### Problem requirements:
Please repeat exactly the lines below from the line with "Where should I" to the line with "Instruction: Open the ETH Zurich logo", including both, and leave out every picture.

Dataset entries
-- Opening Marker --

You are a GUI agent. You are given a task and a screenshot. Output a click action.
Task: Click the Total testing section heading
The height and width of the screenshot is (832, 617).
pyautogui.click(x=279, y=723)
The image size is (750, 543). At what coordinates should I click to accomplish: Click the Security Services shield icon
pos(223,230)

-- Closing Marker --
-- Opening Marker --

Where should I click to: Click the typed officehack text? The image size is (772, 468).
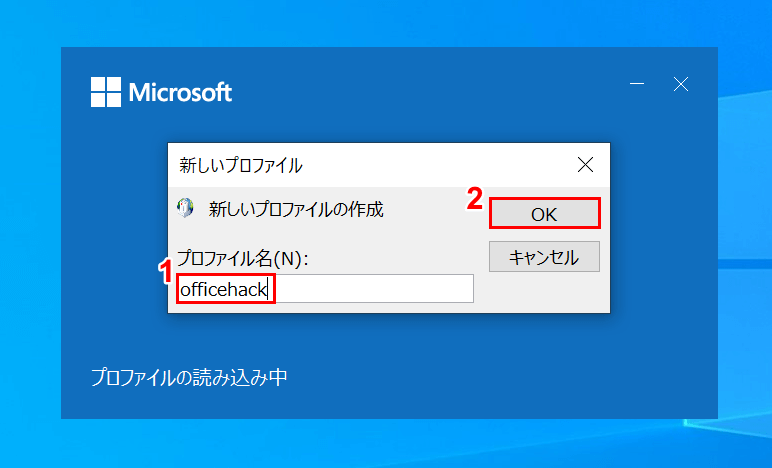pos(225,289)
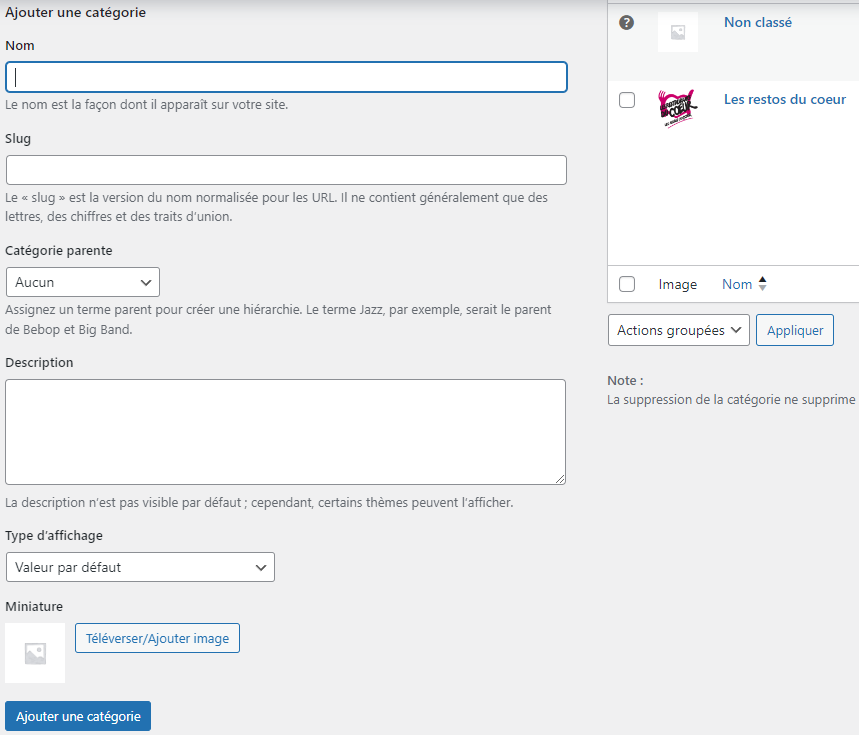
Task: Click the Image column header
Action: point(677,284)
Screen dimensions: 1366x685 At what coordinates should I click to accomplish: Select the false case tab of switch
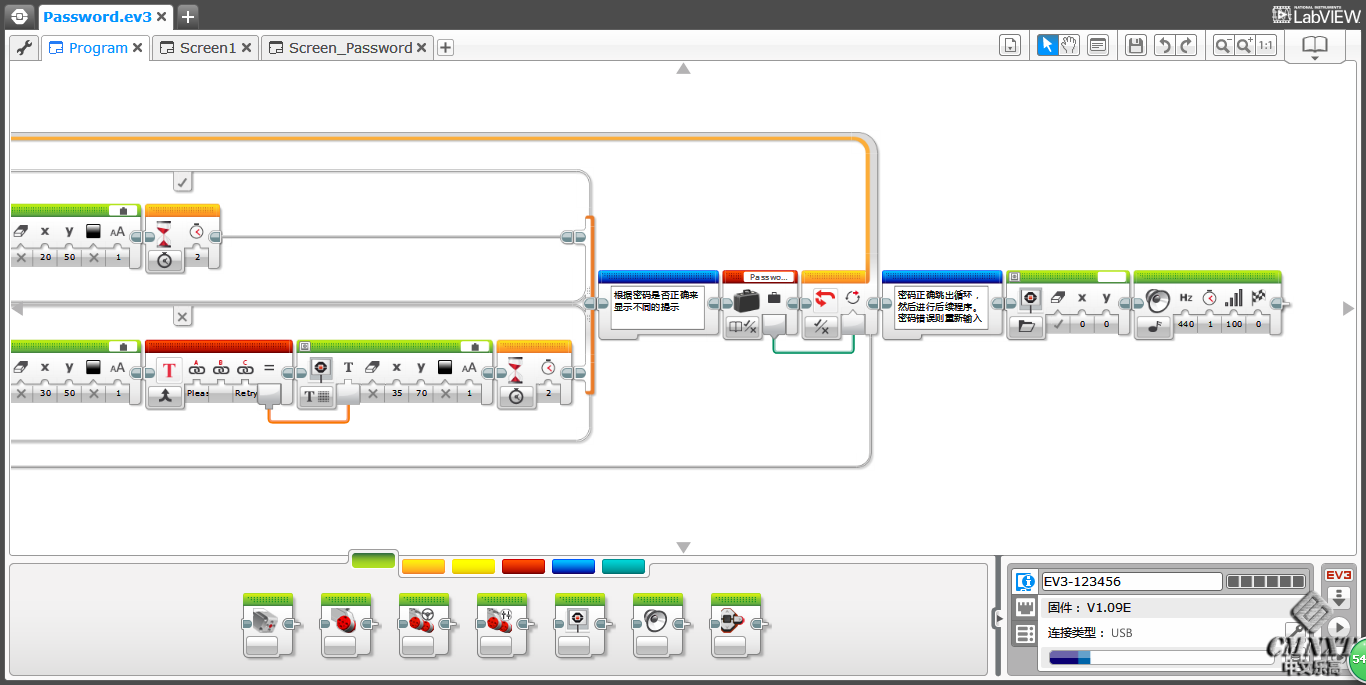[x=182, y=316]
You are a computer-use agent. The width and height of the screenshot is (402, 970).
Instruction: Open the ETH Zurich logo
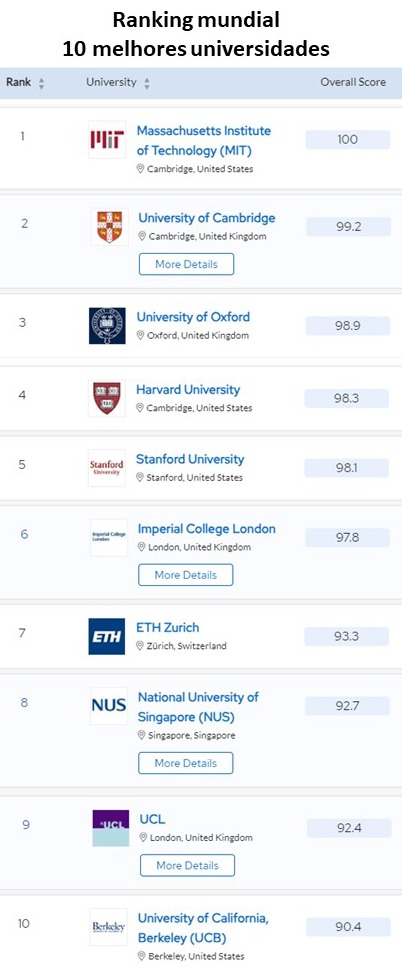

-- Closing Marker --

### Result for this exercise:
Where should I click to: Click the typed officehack text? The image size is (772, 468).
pos(225,289)
Task: Click the Image column header
Action: point(677,284)
Screen dimensions: 1366x685 At what coordinates should I click to accomplish: Select the false case tab of switch
[x=182, y=316]
You are a computer-use agent. The width and height of the screenshot is (402, 970).
Instruction: Open the ETH Zurich logo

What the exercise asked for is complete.